The simplest way to do this will be to implement your own bounded line reader.
Or even simpler, reuse the code from this BoundedBufferedReader class.
Actually, coding a readLine() that works the same as the standard method is not trivial. Dealing with the 3 kinds of line terminator CORRECTLY requires some pretty careful coding. It is interesting to compare the different approaches of the above link with the Sun version and Apache Harmony version of BufferedReader.
Note: I'm not entirely convinced that either the bounded version or the Apache version is 100% correct. The bounded version assumes that the underlying stream supports mark and reset, which is certainly not always true. The Apache version appears to read-ahead one character if it sees a CR as the last character in the buffer. This would break on MacOS when reading input typed by the user. The Sun version handles this by setting a flag to cause the possible LF after the CR to be skipped on the next read... operation; i.e. no spurious read-ahead.

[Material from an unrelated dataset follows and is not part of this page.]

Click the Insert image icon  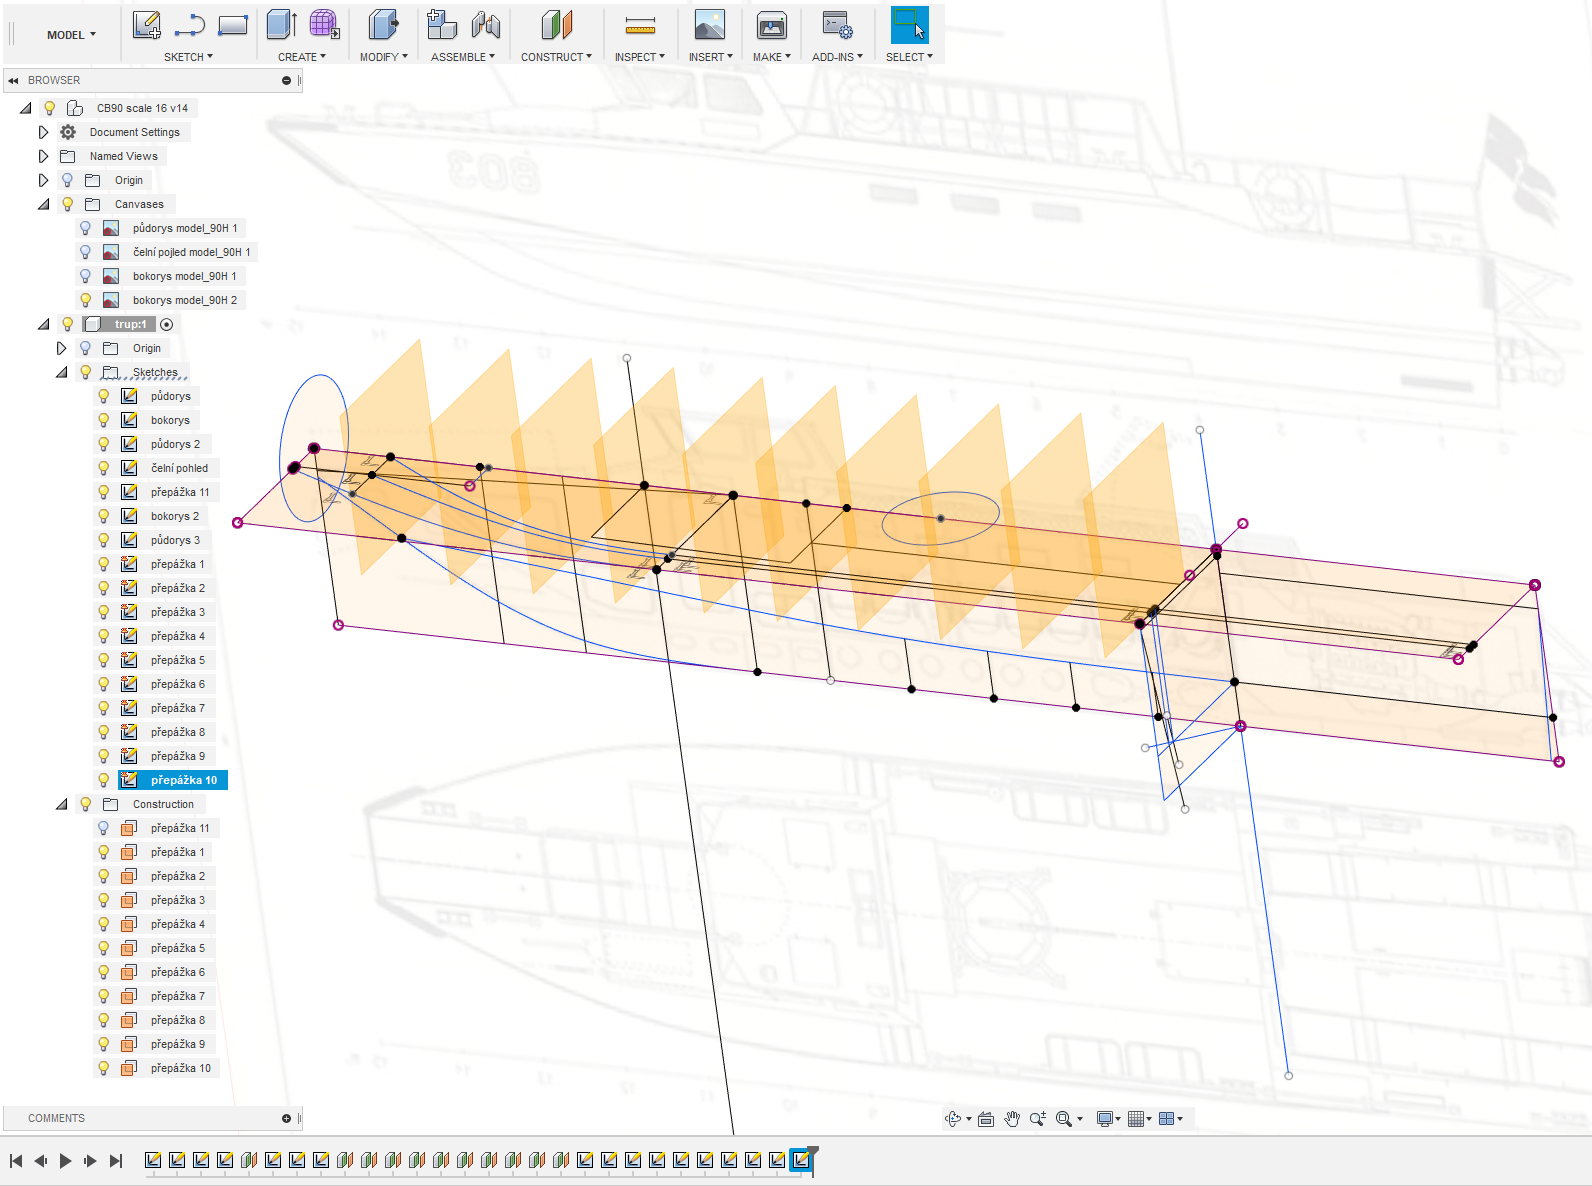pos(709,25)
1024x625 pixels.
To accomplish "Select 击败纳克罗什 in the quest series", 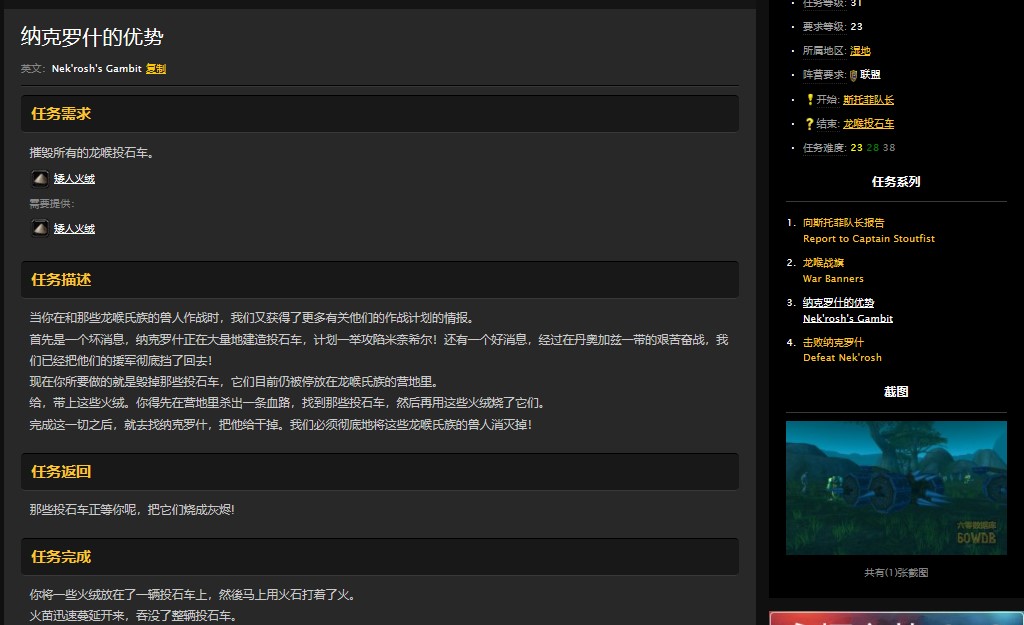I will (832, 340).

Another option is Apache Commons' BoundedInputStream:
InputStream bounded = new BoundedInputStream(is, MAX_BYTE_COUNT);
BufferedReader reader = new BufferedReader(new InputStreamReader(bounded));
String line = reader.readLine();
The limit for a String is 2 billion chars. If you want the limit to be smaller, you need to read the data yourself. You can read one char at a time from the buffered stream until the limit or a new line char is reached.
Perhaps the easiest solution is to take a slightly different approach. Instead of attempting to prevent a DoS by limiting one particular read, limit the entire amount of raw data read. In this way you don't need to worry about using special code for every single read and loop, so long as the memory allocated is proportionate to incoming data.

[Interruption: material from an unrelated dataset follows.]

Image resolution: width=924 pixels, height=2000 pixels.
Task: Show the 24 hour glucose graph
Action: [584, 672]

You can either meter the Reader, or probably more appropriately, the undecoded Stream or equivalent.
There are a few ways round this:
if the amount of data overall is very small, load data in from the socket into a buffer (byte array, bytebuffer, depending on what you prefer), then wrap the BufferedReader around the data in memory (via a ByteArrayInputStream etc);
just catch the OutOfMemoryError, if it occurs; catching this error is generally not reliable, but in the specific case of catching array allocation failures, it is basically safe (but does not solve the issue of any knock-on effect that one thread allocating large amounts from the heap could have on other threads running in your application, for example);
implement a wrapper InputStream that will only read so many bytes, then insert this between the socket and BufferedReader;
ditch BufferedReader and split your lines via the regular expressions framework (implement a CharSequence whose chars are pulled from the stream, and then define a regular expression that limits the length of lines); in principle, a CharSequence is supposed to be random access, but for a simple "line splitting" regex, in practice you will probably find that successive chars are always requested, so that you can "cheat" in your implementation.

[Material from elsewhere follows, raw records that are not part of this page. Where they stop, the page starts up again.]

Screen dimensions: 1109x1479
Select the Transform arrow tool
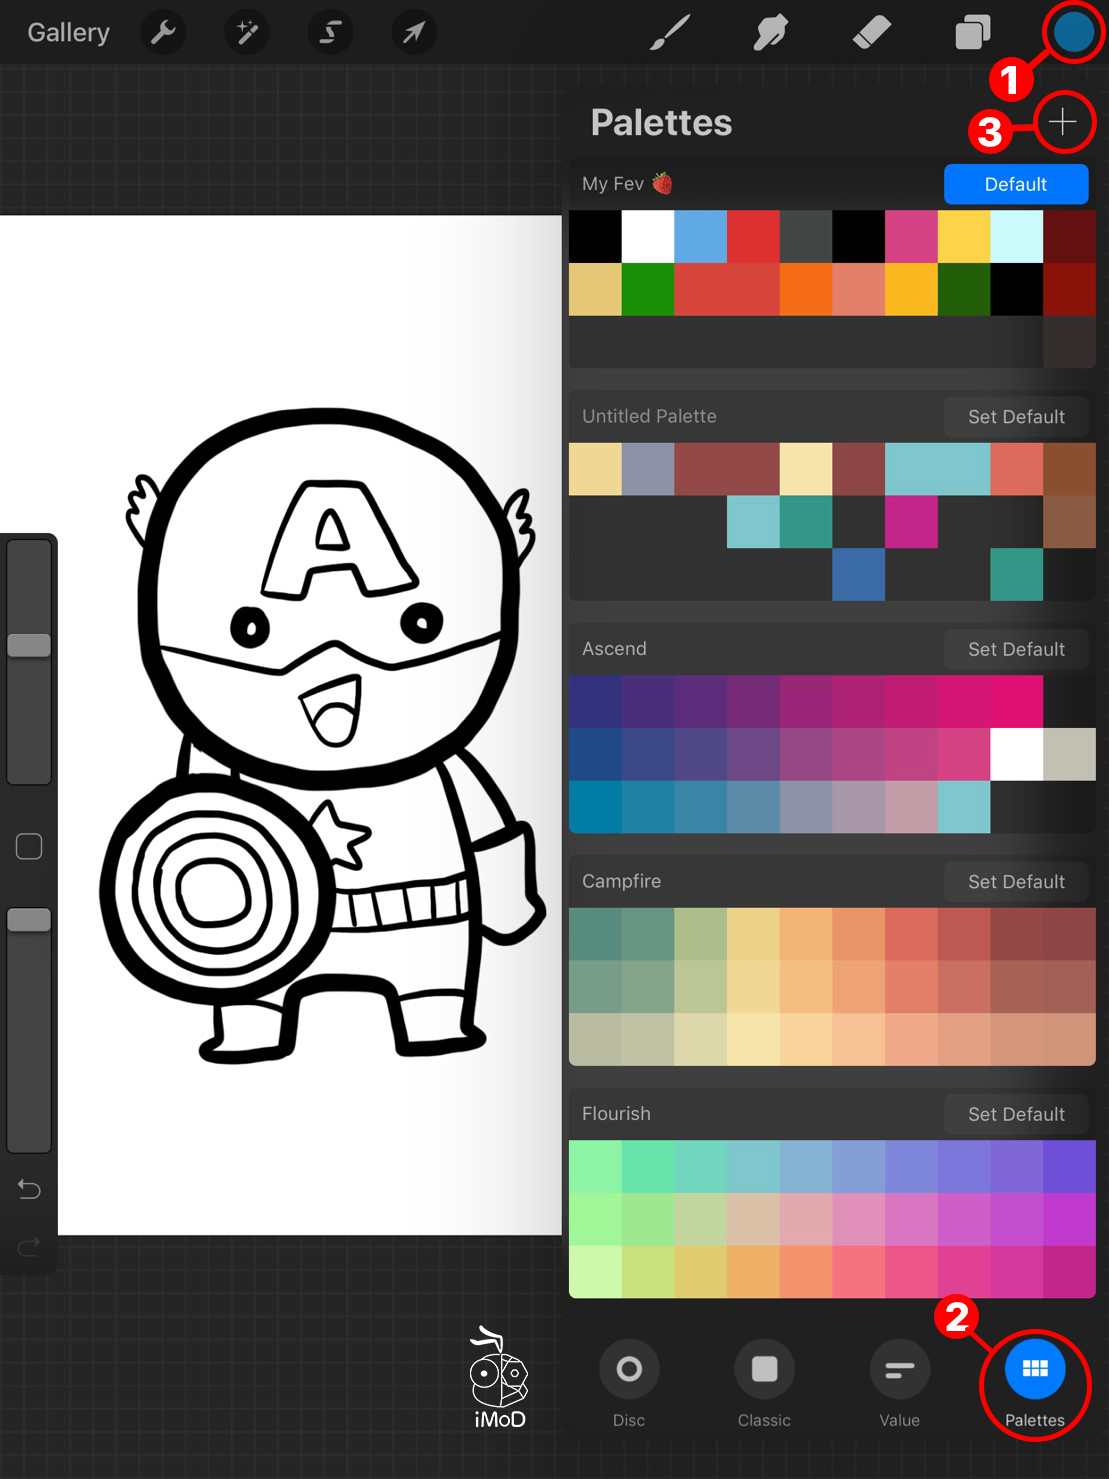(x=413, y=33)
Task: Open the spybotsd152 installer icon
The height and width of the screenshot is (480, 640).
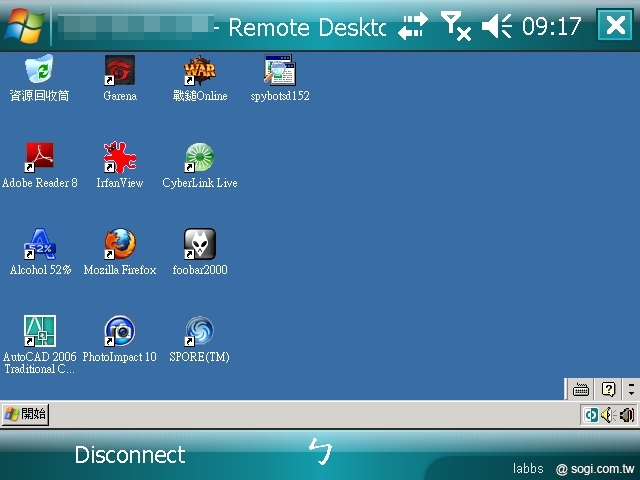Action: 279,71
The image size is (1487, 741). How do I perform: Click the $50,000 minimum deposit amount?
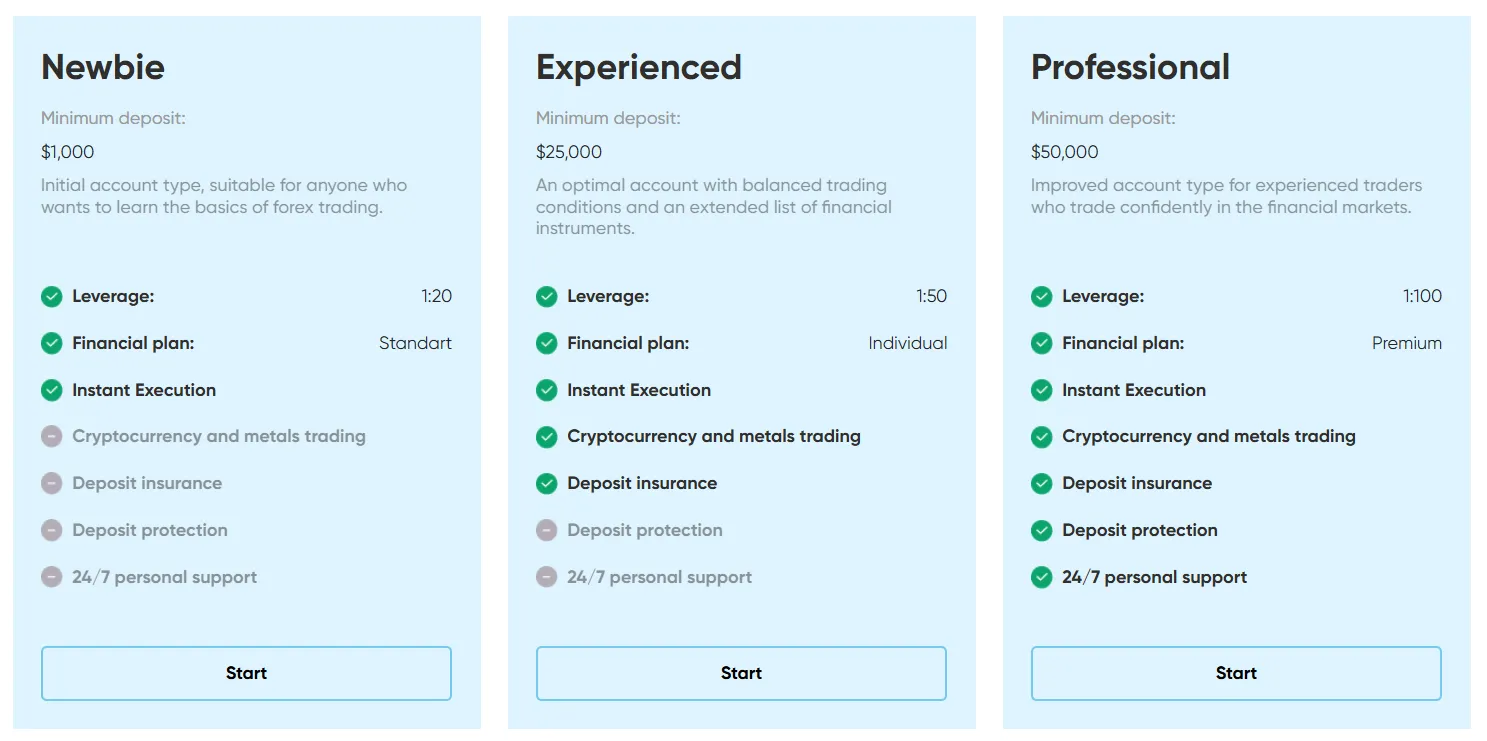[x=1065, y=152]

In BufferedReader, instead of using String readLine(), use int read(char[] cbuf, int off, int len); you can then use boolean ready() to see if you got it all and convert in into a string using the constructor String(byte[] bytes, int offset, int length).
If you don't care about the whitespace and you just want to have a maximum number of characters per line, then the proposal Stephen suggested is really simple,
import java.io.BufferedReader;
import java.io.IOException;
public class BoundedReader extends BufferedReader {
private final int bufferSize;
private char buffer[];
BoundedReader(final BufferedReader in, final int bufferSize) {
super(in);
this.bufferSize = bufferSize;
this.buffer = new char[bufferSize];
}
#Override
public String readLine() throws IOException {
int no;
/* read up to bufferSize */
if((no = this.read(buffer, 0, bufferSize)) == -1) return null;
String input = new String(buffer, 0, no).trim();
/* skip the rest */
while(no >= bufferSize && ready()) {
if((no = read(buffer, 0, bufferSize)) == -1) break;
}
return input;
}
}
Edit: this is intended to read lines from a user terminal. It blocks until the next line, and returns a bufferSize-bounded String; any further input on the line is discarded.